For CBRE, engaging the proptech world is done by either building the technology in-house, buying startup companies, or forging a partnership, according to the company’s chief digital and technology officer Chandra Dhandapani.

In 2017, CBRE acquired Floored, which offers interactive and scalable 3D real estate technology, and Mainstream Software, a startup that gives users the ability to organize their facilities management operations through mobile or a software-as-a-service.

But this year, the company also created their own technology, CBRE 360, that allows users to fully interact with their workplace digitally through services like wayfinding, accessing food and beverage, and concierge.

Dhandapani said in the two years she’s been in the real estate industry, companies are beginning to embrace the once-misunderstood proptech world as they get more familiar with it and understand its capabilities.

“Commercial real estate is jumping in now, but the pace is accelerated,” Dhandapani said about the growing trend. “Sometimes there’s a tendency to make a bigger deal than what’s really underneath it with technology. But when you peel the onion, the actual technology underneath is not that sophisticated or complex.”

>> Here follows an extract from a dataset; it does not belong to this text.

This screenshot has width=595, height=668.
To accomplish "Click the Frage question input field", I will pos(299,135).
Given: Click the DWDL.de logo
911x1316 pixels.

For Cushman & Wakefield, their forms of engagement include the partnership with MetaProp, a real estate technology incubator program.

AARON BLOCK

As MetaProp conducts its yearly Accelerator programs—a crash course for proptech startups looking to break into the real estate industry—Cushman & Wakefield sometimes will pick up those companies in their infancy. In September 2017, the real estate firm partnered with Bowery Valuation, a multi-family property appraisal platform that started through MetaProp.

Aaron Block, the co-founder and managing director of MetaProp, said major real estate companies have seen the necessity of forging relationships with the proptech world. However, each of the firms have their own ways of engaging that world.

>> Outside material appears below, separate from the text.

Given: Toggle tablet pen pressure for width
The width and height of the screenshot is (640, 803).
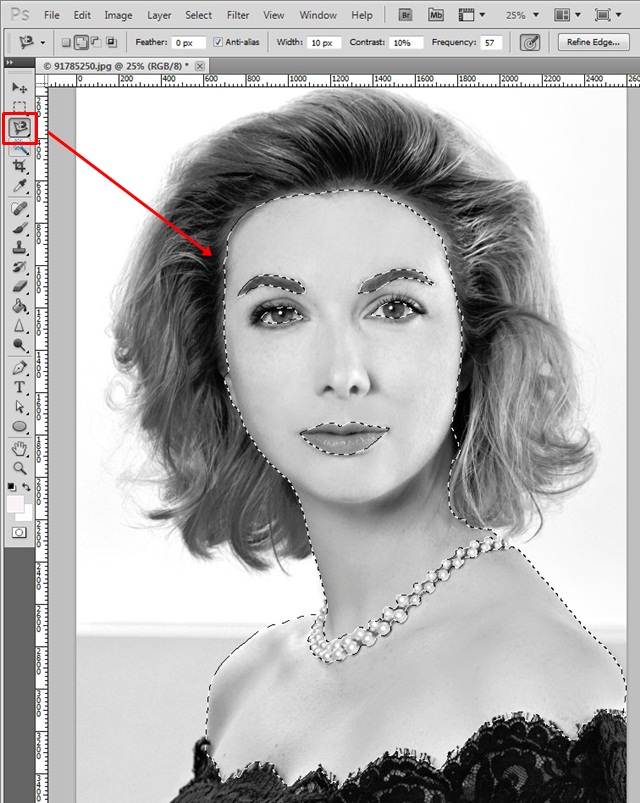Looking at the screenshot, I should [x=531, y=43].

“Everybody has got their own take on it,” Block said. “Everyone is somewhere on the journey towards the destination of engaging with next-gen tech.”

Block said that eventually these “legacy real estate companies” will begin to look more like the clients they find office space for, like the Googles, Facebooks, and Samsungs of the world, as they continue their partnerships with the proptech industry.

“For the community at large, I think it’s going to be a really exciting time of accelerating interest and opportunity,” Block said of proptech. “It’s going to be a domino effect of money and time with these large real estate firms.”

Indeed, when JLL Spark was launched last summer, CEO Christian Ulbrich said the aim was to accelerate JLL’s drive to be the clear global leader in digital real estate services.